OK.  Now I know what all the hype is about -- and why the line for Dogfish Head at the American Craft Beer Fest was out of control the whole time. With a brewery based in Rehoboth Beach, Delaware, Dogfish Head also has three restaurants in the DC area: two in northern Virginia, one in Gaithersburg, Maryland. I walked in, went straight for the bar, and ordered up a glass of their 90-Minute IPA.  The Dogfish IPAs are pretty well known among IPA fans, aka 'hopheads'. Dogfish does a 60-Minute, a 90-Minute, and a 120-Minute IPA, the 'minutes' referring to how long the beer spends boiling with hops. But rather than listen to me tell you about it, why don't you let the Dogfish Head founder, Sam Calagione, tell you himself?


And it was extremely delicious. I followed the IPA with a tasty Alehouse BBQ Burger - two beef patties cooked over a wood fire, bacon, onion rings, and cheese - and spent the next hour or so deliberating which beer to get next. This is where I was just about knocked off my barstool. The beer selection at Dogfish Head was truly mind-blowing. 'Standard' simply isn't part of their vocabulary. Nearly every single beer was made with ingredients that don't typically find their way into commercial beer. I sampled one called Theobroma, derived from a 3,200-year-old Aztec recipe and made with cocoa powder, honey, chili peppers, and annatto (a seed from a tree found in Latin America). I was shocked how light it was - none of those ingredients was overwhelming at all. I tried another beer called Black & Red, which was a strong, dark, fruity beer made with mint - lots of mint. After several samples, I finally decided on the Raison d'Etre, a Belgian Ale made with raisins and beet sugar.  As you might expect, it smelled and tasted somewhat sweet and somewhat fruity -- definitely a unique combination.  At 8% ABV, it also packed a pretty good punch on the alcohol scale.

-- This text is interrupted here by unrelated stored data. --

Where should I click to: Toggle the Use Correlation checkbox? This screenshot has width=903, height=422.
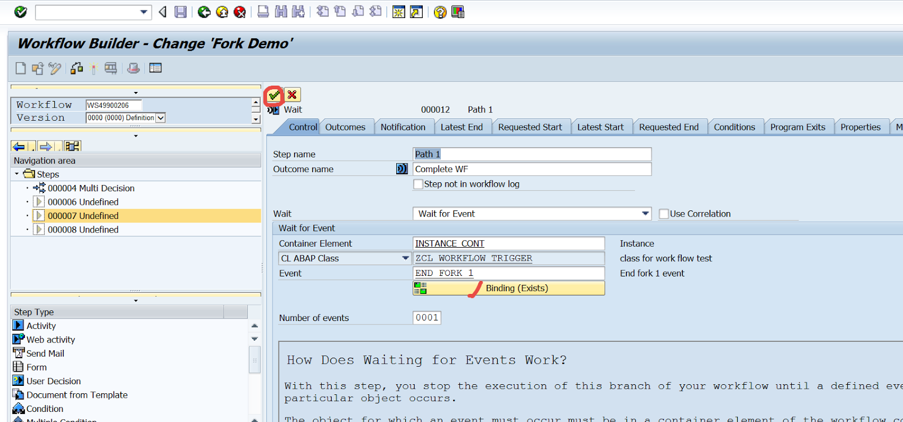click(664, 214)
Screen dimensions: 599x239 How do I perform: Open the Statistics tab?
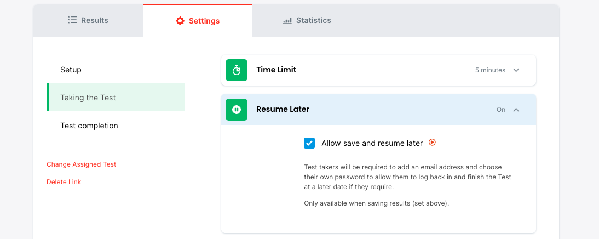point(307,20)
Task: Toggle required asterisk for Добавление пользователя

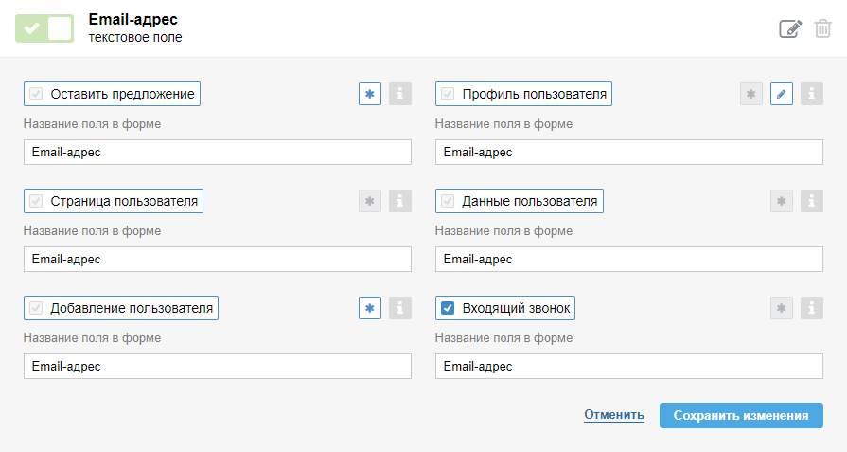Action: tap(370, 308)
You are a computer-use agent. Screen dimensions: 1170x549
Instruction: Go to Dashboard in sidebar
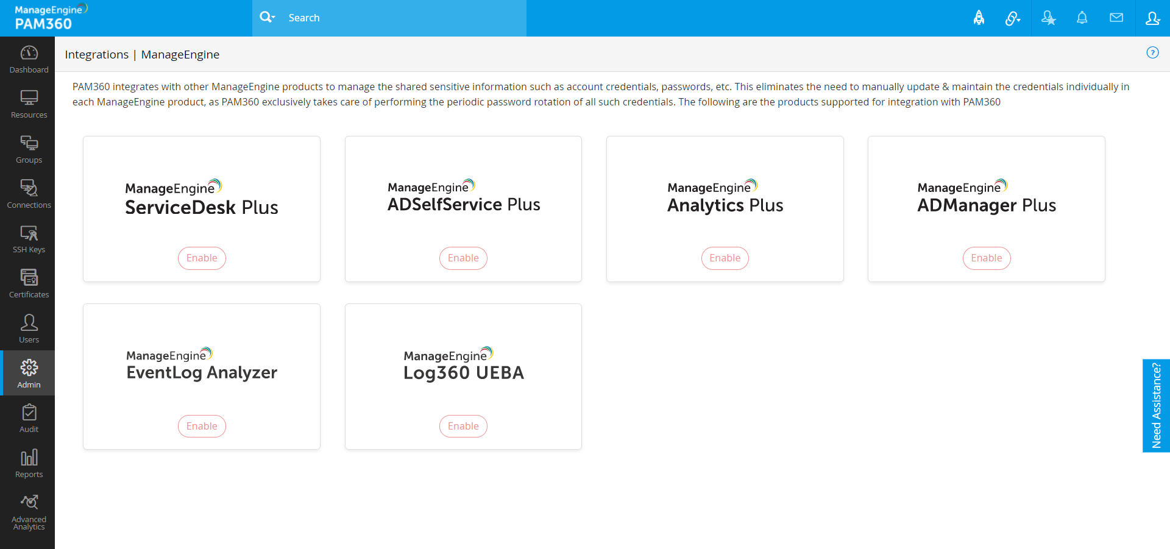pyautogui.click(x=29, y=59)
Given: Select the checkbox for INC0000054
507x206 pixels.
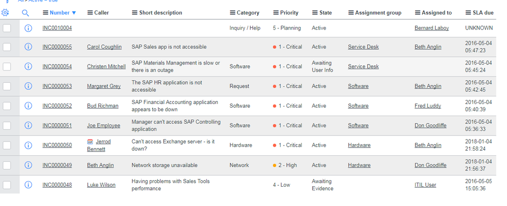Looking at the screenshot, I should pos(7,66).
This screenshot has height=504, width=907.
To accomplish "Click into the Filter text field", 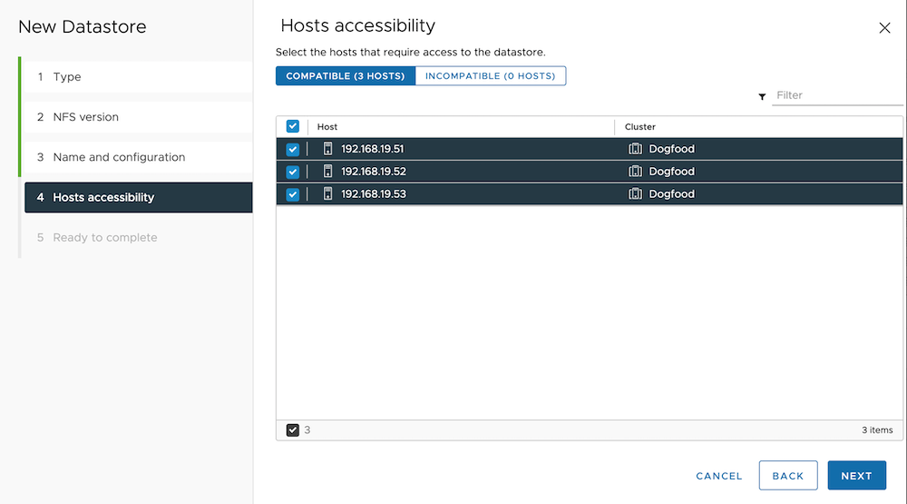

I would have loved to hang out and try all the beers on the menu, but I figured I'd save some for when I visit DC again next week.  So -- stay tuned...

June 28, 2011

NOVA Brew Fest

A beautiful day, beautiful people, and lots of delicious beer.  Not a bad way to spend a weekend.


The Northern Virginia Brew Fest was held this past Saturday and Sunday in Leesburg, VA, about an hour west of Washington, DC.  Roughly 50 breweries were in attendance, plus arts & crafts vendors and some local bands.  I went up to volunteer, but had plenty of time to sample brews before, during, and after the event.

May 30, 2011

Williamsburg, VA: Williamsburg Alewerk's Coffeehouse Stout

There's no place like home and there's no beer quite like a stout.  Finding my parent's house completely devoid of any kind of beer (save for 3 Coors Lights leftover from my brothers' 21st birthday - not drinkable), I ventured to the nearest grocery store and picked up a sixer of my hometown brewery's Coffeehouse Stout.  Having brewed a batch like this myself, I was curious to see how it would go down.  To make things even more interesting, this beer was made with coffee from Antigua, Guatemala, one of the places I'd been to on my recent travels and where I'd had a fair amount of the local coffee.

As it is, a stout is a pretty heavy beer.  For some, it may just be too much to handle.  This dark stout has so much coffee flavor, I think that someone who wasn't a big beer drinker, but liked coffee, could really get along with it.  And as someone who likes coffee almost as much as they like beer, I see this six-pack going down pretty quick.

While the coffee flavor is somewhat overpowering, this beer is surprisingly sweet.  It lacks the complexity and creamy texture of Guinness, but it might be a good place to start if you want to start exploring some brews on the darker end of the spectrum.

This and other Alewerks brews can be found in Virginia, Maryland, Delaware, and Washington, DC.